Pablo de Cuba Soria: Estampitas para santos menores / Miles Davis (1926–1991)
Como si ya lo hubiera escuchado todo, sin inmutarse… así tocaba. Su trompeta deslizaba amenazas con el encanto de los elegidos. No vino a explicar el jazz; vino a reinventarlo mientras otros aún descifraban su pasado.
Daba conciertos de espaldas al público, como si el mundo le pesara en la mirada. No te hablaba. No te miraba. Pero no podías dejar de observar a esa sombra que respira con elegancia.
Se interpretaba a sí mismo, con la paciencia de un gato y la autoridad de un emperador en ropa de calle. Esteta implacable, se vestía como si el sonido pudiera llevarse puesto. Su tono era el de un amante que ya hizo las maletas, pero se detiene un instante para que lo veas partir.
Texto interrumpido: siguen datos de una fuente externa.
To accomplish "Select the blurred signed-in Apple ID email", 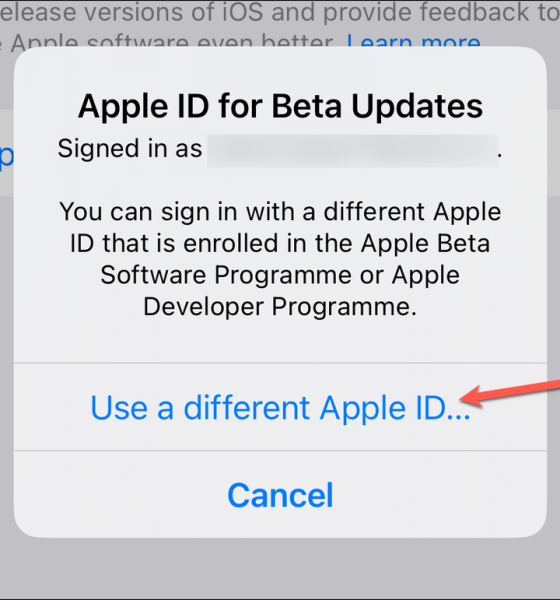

Innovó más de lo que otros viven. Birth of the Cool, la puerta de entrada; Kind of Blue, el evangelio. Pero los clásicos eran solo paradas temporales. Dirigía como un dictador de otro plano: silencioso, exigente, telepático. Coltrane, Bill Evans, Herbie, Wayne, todos pasaron por su órbita como satélites agradecidos y ligeramente traumatizados. Estar en su banda era como habitar una profecía de la que no ibas a salir ileso.
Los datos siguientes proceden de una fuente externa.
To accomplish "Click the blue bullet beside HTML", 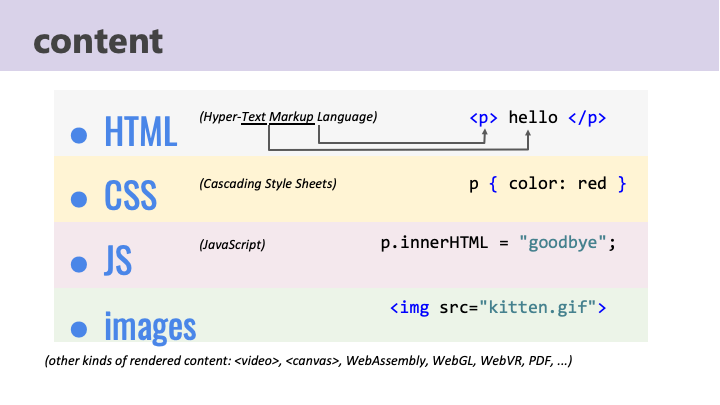I will click(x=79, y=135).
Cuando el jazz lo declaró dios, se aburrió. Dejó atrás las baladas, los clubes, el aplauso cortés. Abrazó el funk, la distorsión, el glorioso caos eléctrico. Lo llamaron traidor. Él respondió con Bitches Brew, ese monstruo sonoro que no pide comprensión, solo resistencia.
Su vida fue una serie de resurrecciones con gafas del sol. Nunca domado, siempre en fuga, como si el estancamiento fuera un delito. Tocaba como quien sabe que está tejiendo una leyenda, pero no tiene tiempo para los autógrafos.
Murió con el cuerpo agotado, pero la trompeta siempre ardiente. Convirtió la indiferencia en arte y el silencio en una amenaza refinada. Fue el último imprescindible.